What time is your body clock set on?
The answer, mounting research suggests, can influence everything from your predisposition to diabetes, heart disease and depression to the optimal time for you to take medication. But unlike routine blood tests for cholesterol and hormone levels, there’s no easy way to precisely measure a person’s individual circadian rhythm.
At least not yet.
New CU Boulder research, published in the Journal of Biological Rhythms, suggests that day could come in the not-too-distant future. The study found that it’s possible to determine the timing of a person’s internal circadian or biological clock by analyzing a combination of molecules in a single blood draw.
“If we can understand each individual person’s circadian clock, we can potentially prescribe the optimal time of day for them to be eating or exercising or taking medication,” said senior author Christopher Depner, who conducted the study while an assistant professor of integrative physiology at CU Boulder. “From a personalized medicine perspective, it could be groundbreaking.”
Syncing our life with our clock
For decades, researchers have known that a central ‘master clock’ in a region of the brain called the hypothalamus helps to regulate the body’s 24-hour cycle, including when we naturally feel sleepy at night and have the urge to wake up in the morning.
More recently, studies reveal that nearly every tissue or organ in the body also has an internal timing device, synced with that master clock, dictating when we secrete certain hormones, how our heart and lungs function throughout the day, the cadence of our metabolism of fats and sugars, and more.
As many as 82% of protein-coding genes that are drug targets show 24-hour time-of-day patterns, suggesting many medications could work better and yield fewer side effects if administration was timed appropriately.
And when our internal rhythm is at odds with our sleep-wake cycle, that can boost risk of an array of diseases, said study co-author Ken Wright, a professor of integrative physiology and director of the Sleep and Chronobiology Laboratory at CU Boulder.
“If we want to be able to fix the timing of a person’s circadian rhythm, we need to know what that timing is,” he said. “Right now, we do not have an easy way to do that.”
Even among healthy people, sleep-wake cycles can vary by four to six hours.
Simply asking someone, ‘are you a morning lark, a night owl or somewhere in-between?’ can provide hints to what a person’s circadian cycle is.
But the only way to precisely gage the timing of an individual’s circadian clock (including where the peaks and troughs of their daily rhythm) is to perform a dim-light melatonin assessment. This involves keeping the person in dim light and drawing blood or saliva hourly for up to 24 hours to measure melatonin—the hormone that naturally increases in the body to signal bedtime and wanes to help wake us up.

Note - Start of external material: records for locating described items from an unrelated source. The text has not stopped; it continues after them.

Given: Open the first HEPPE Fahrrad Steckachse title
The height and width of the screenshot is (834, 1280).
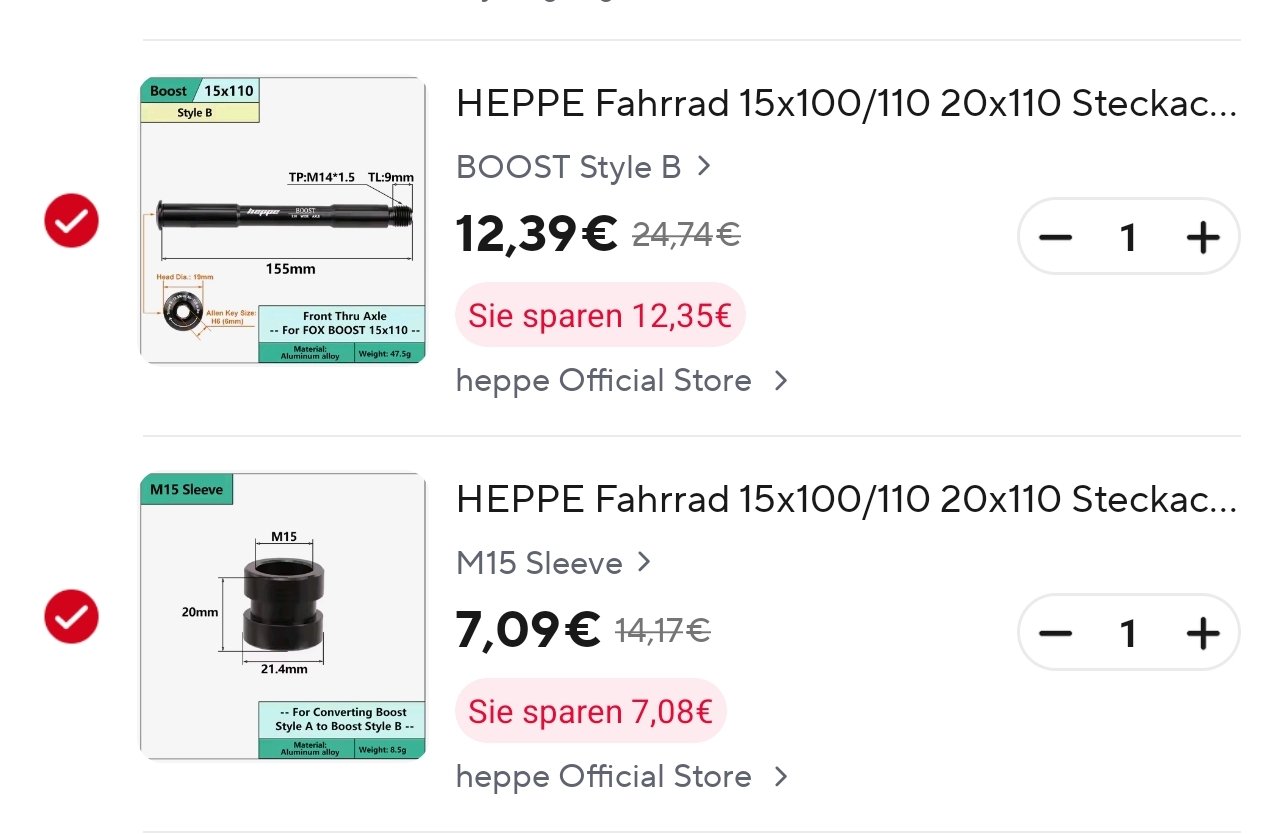Looking at the screenshot, I should click(x=845, y=103).
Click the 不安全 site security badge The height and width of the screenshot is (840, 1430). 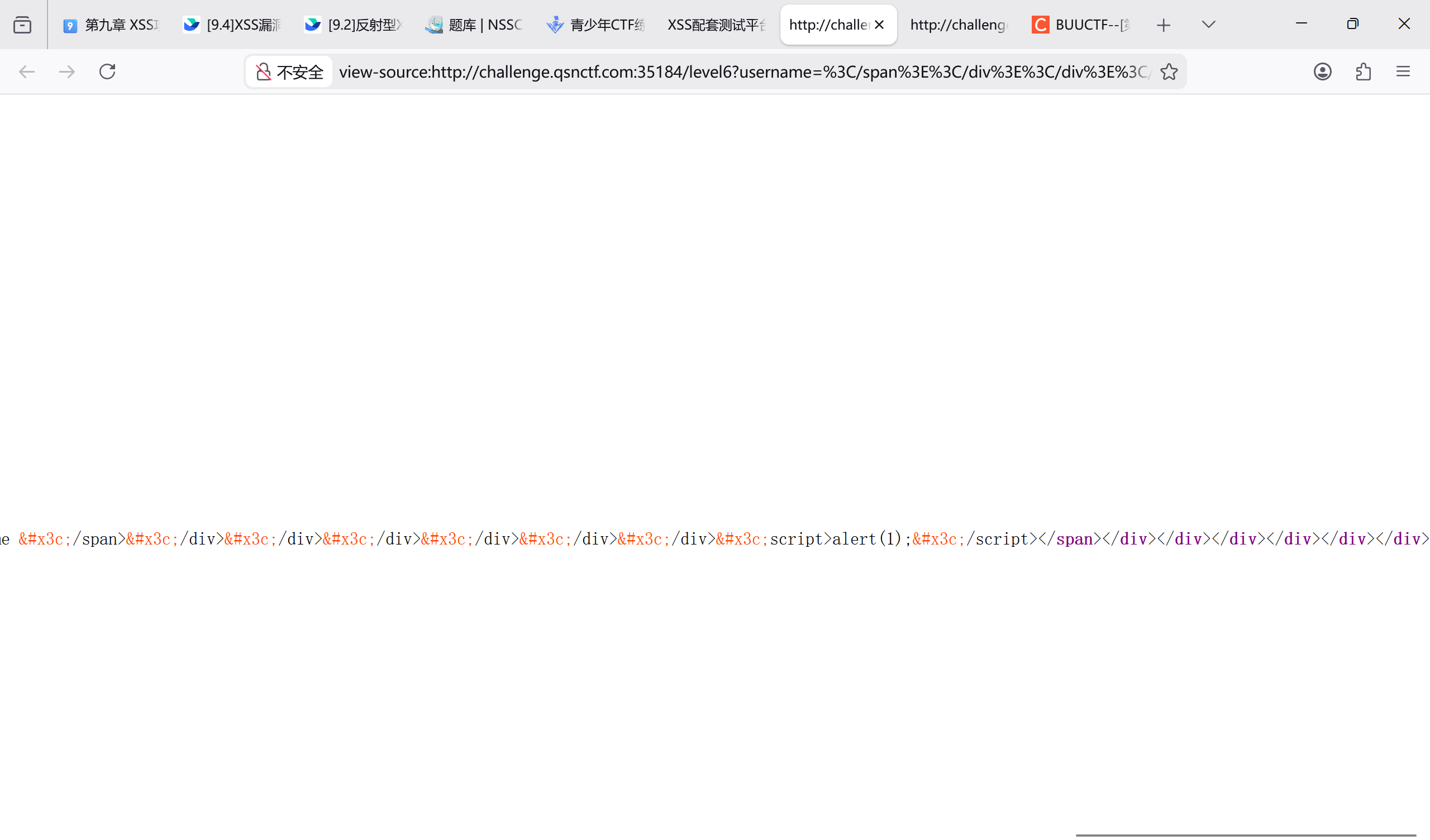click(x=289, y=71)
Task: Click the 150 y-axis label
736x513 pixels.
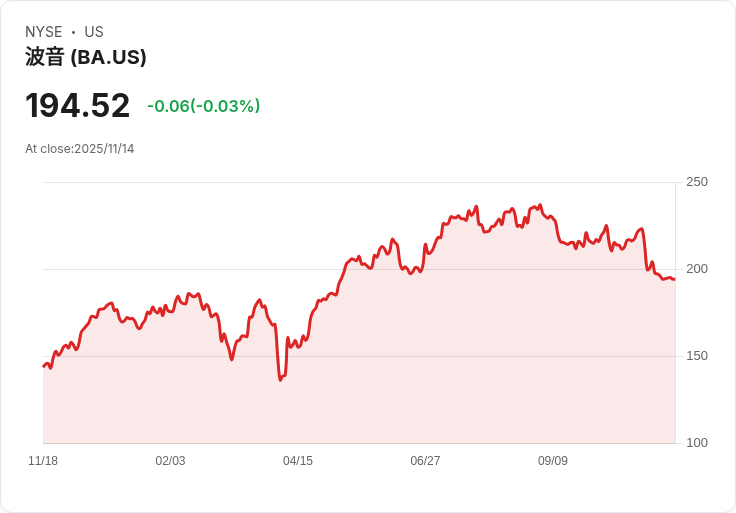Action: point(697,356)
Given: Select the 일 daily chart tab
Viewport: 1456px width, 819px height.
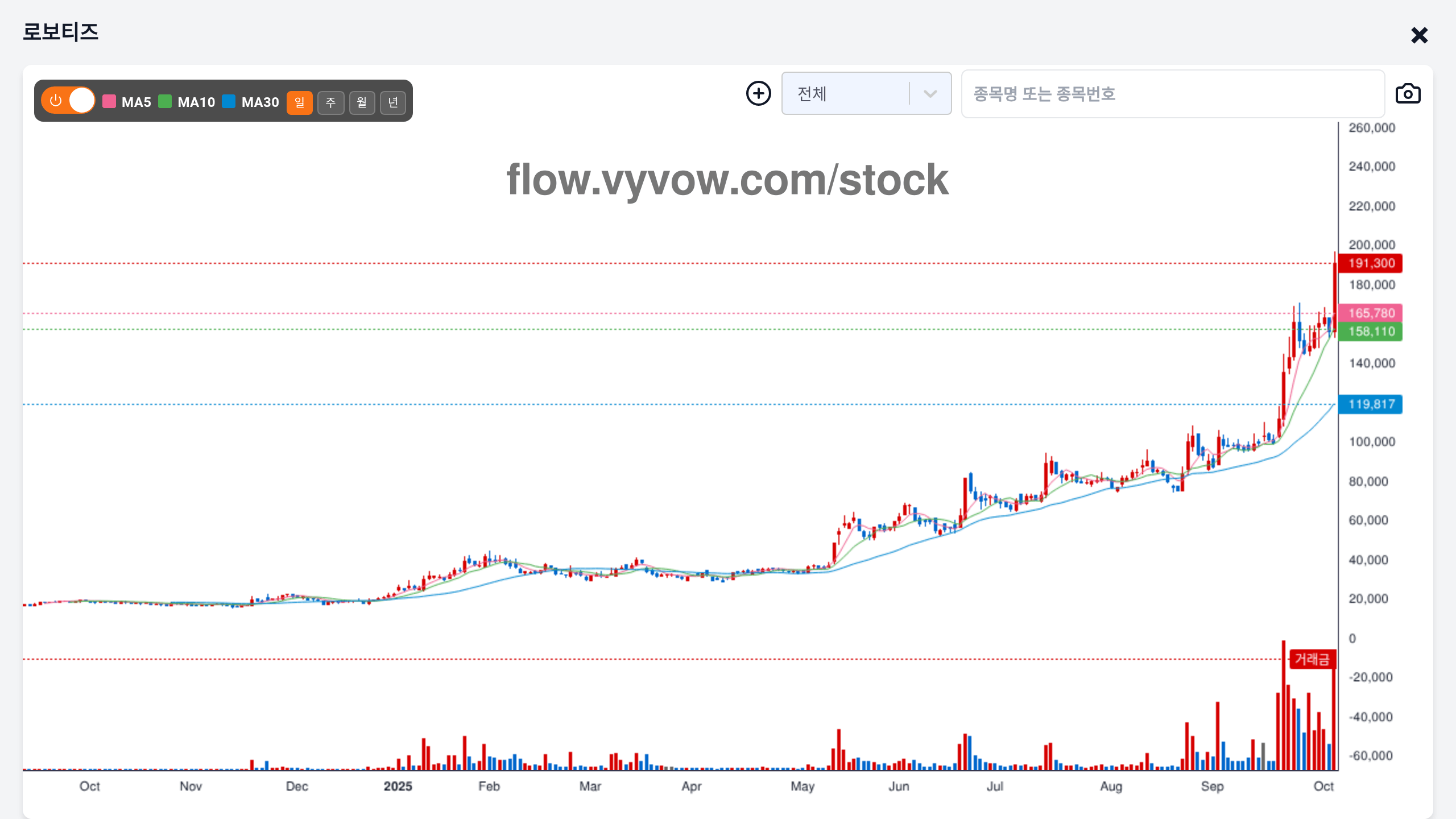Looking at the screenshot, I should [x=299, y=102].
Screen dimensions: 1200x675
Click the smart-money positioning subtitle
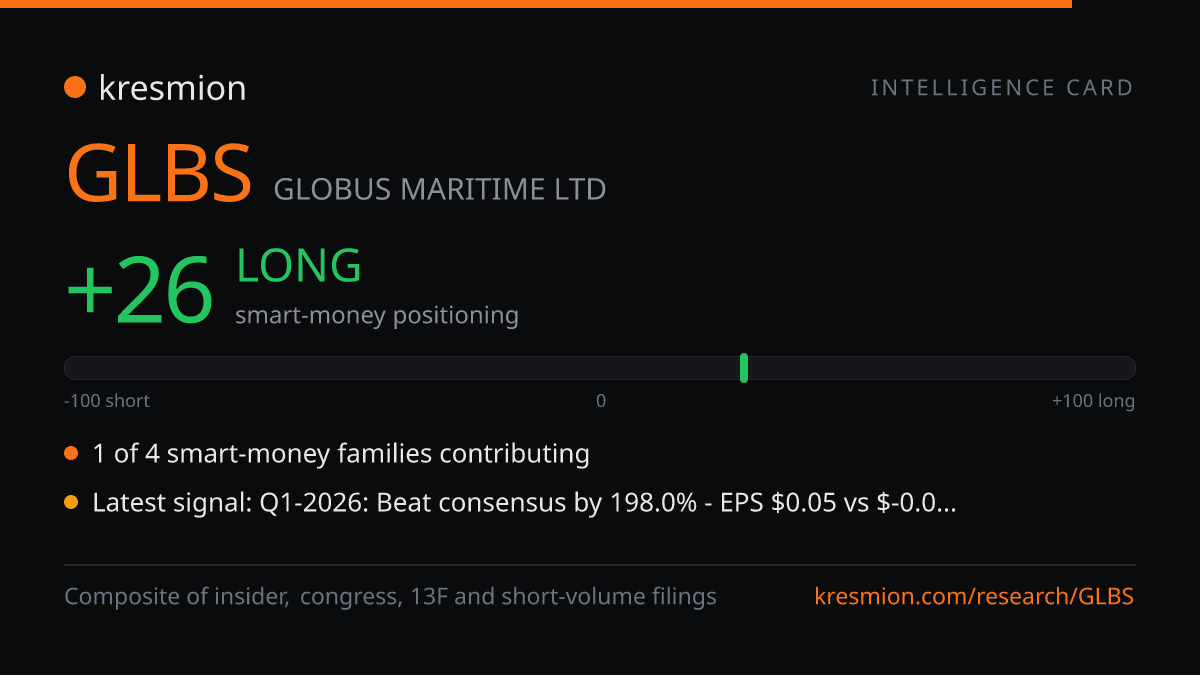tap(377, 316)
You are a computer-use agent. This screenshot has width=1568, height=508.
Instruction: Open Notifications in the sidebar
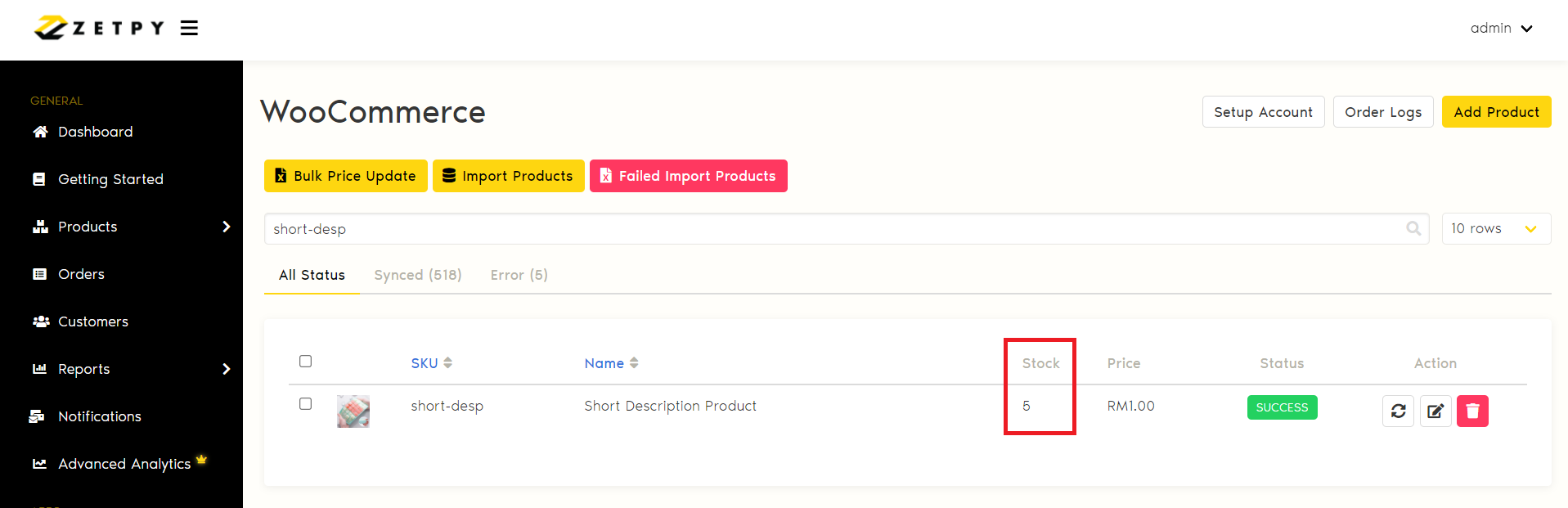99,416
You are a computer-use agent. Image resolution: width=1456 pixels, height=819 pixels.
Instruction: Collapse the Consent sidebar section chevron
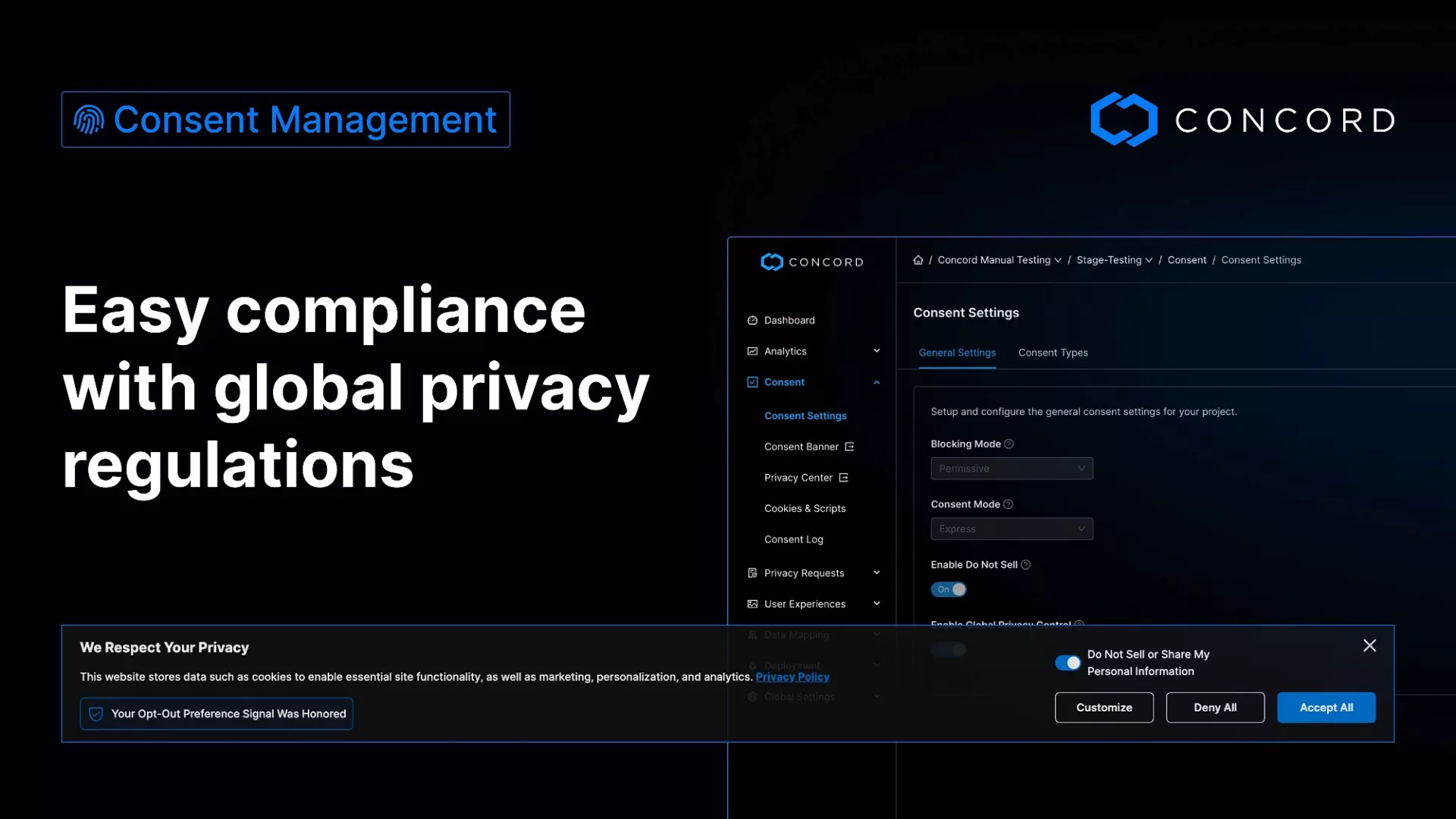point(877,382)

A molecular fingerprint for circadian rhythm
In pursuit of a more precise and practical test, Wright and Depner brought 16 volunteers to live in a sleep lab on the Anschutz Medical campus in Aurora for 14 days under tightly controlled conditions.
In addition to testing their blood for melatonin hourly, they also used a method called “metabolomics”—assessing levels of about 4,000 different metabolites (things like amino acids, vitamins and fatty acids that are byproducts of metabolism) in the blood.
They used a machine learning algorithm to determine which collection of metabolites were associated with the circadian clock—creating a sort of molecular fingerprint for individual circadian phases.
When they tried to predict circadian phase based on this fingerprint from a single blood draw, their findings were surprisingly similar to those using the more arduous melatonin test.
“It was within about one hour of the gold standard of taking blood every hour around the clock,” said Depner, now an assistant professor of kinesiology at the University of Utah.
He noted that the test was significantly more accurate when people were well rested and hadn’t eaten recently—a requirement that could make the test challenging outside of a laboratory setting. And to be feasible and affordable, a commercial test would likely have to narrow down the number of metabolites it’s looking for (their test narrowed it down to 65).
But the study is a critical first step, said Wright.
“We are at the very beginning stages of developing these biomarkers for circadian rhythm, but this promising study shows it can be done.”
Other research, including some from Wright’s lab, is exploring proteomics (looking for proteins in blood) or transcriptomics (measuring the presence of ribonucleic acid, or RNA) to assess circadian phase.
Ultimately, the researchers imagine a day when people can, during a routine physical, get a blood test to precisely determine their circadian phase—so doctors can prescribe not only what to do, but when.